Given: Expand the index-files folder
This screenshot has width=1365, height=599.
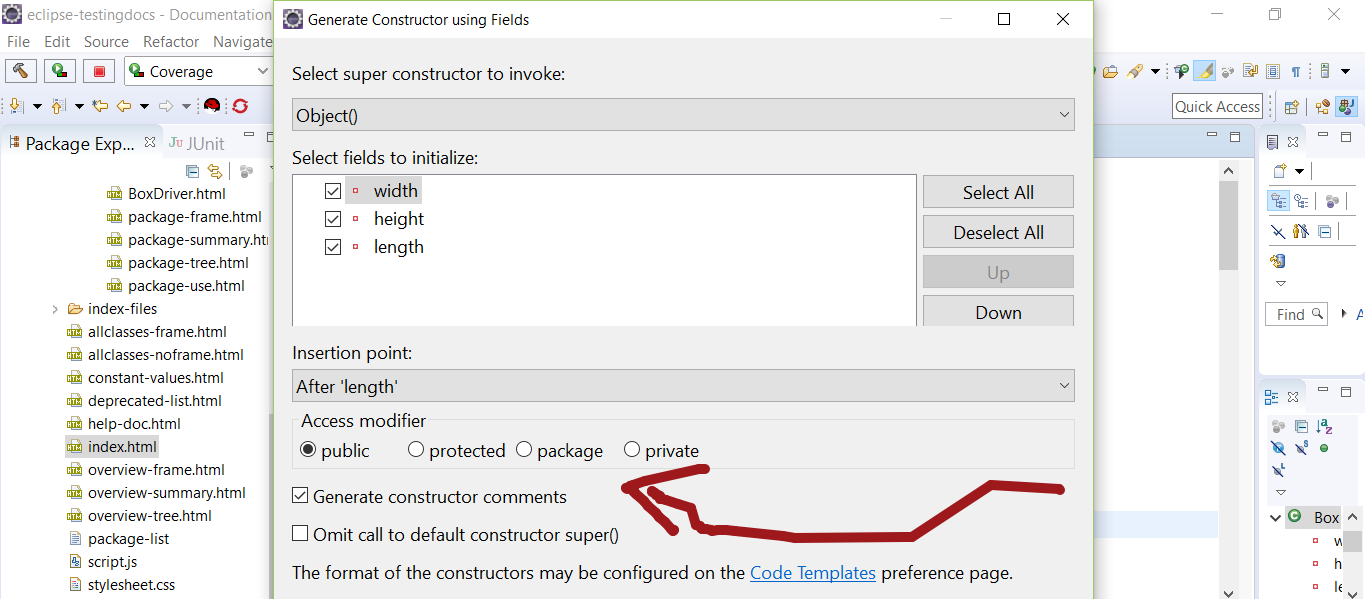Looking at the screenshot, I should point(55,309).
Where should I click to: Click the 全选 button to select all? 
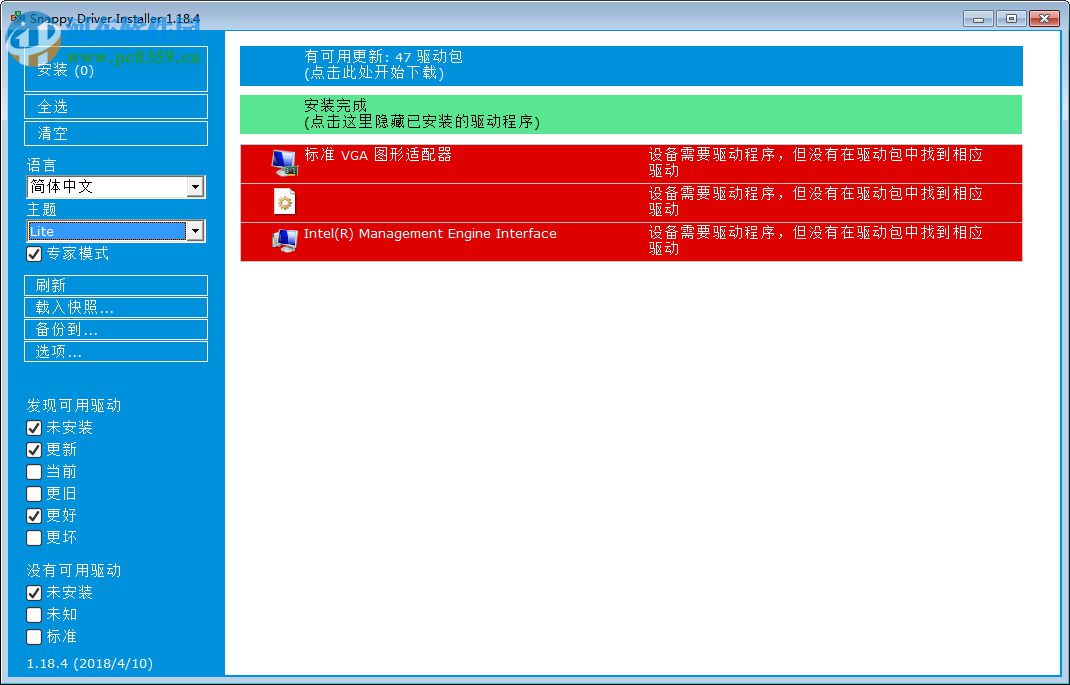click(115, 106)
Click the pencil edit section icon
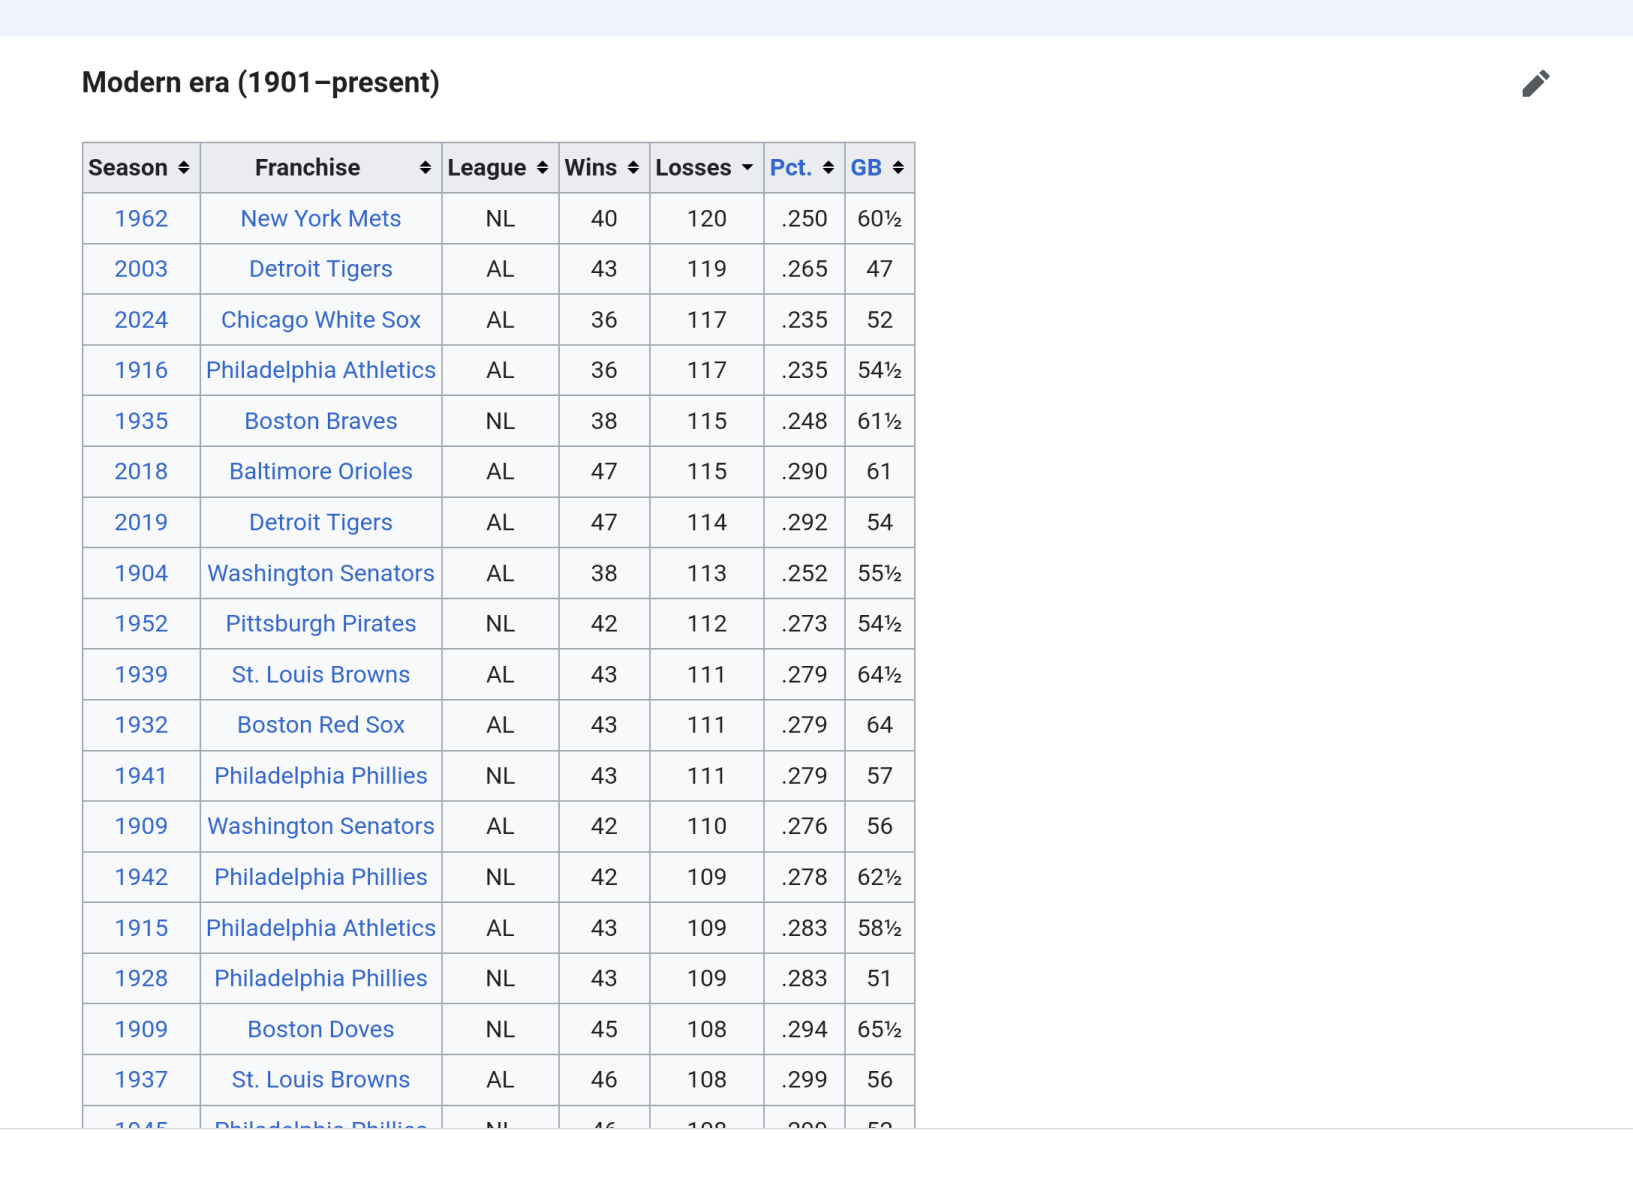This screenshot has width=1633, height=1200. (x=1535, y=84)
━━━━━━━━━━━━━━━━
> _ASSIGNMENT_
The full listing must come back exactly as written, with its pictures left out.

> _ANSWER SPACE_
Given: Expand the index-files folder
This screenshot has width=1365, height=599.
Looking at the screenshot, I should point(55,309).
Where should I click to: Click the 全选 button to select all? 
click(115, 106)
Click the pencil edit section icon
This screenshot has width=1633, height=1200. (x=1535, y=84)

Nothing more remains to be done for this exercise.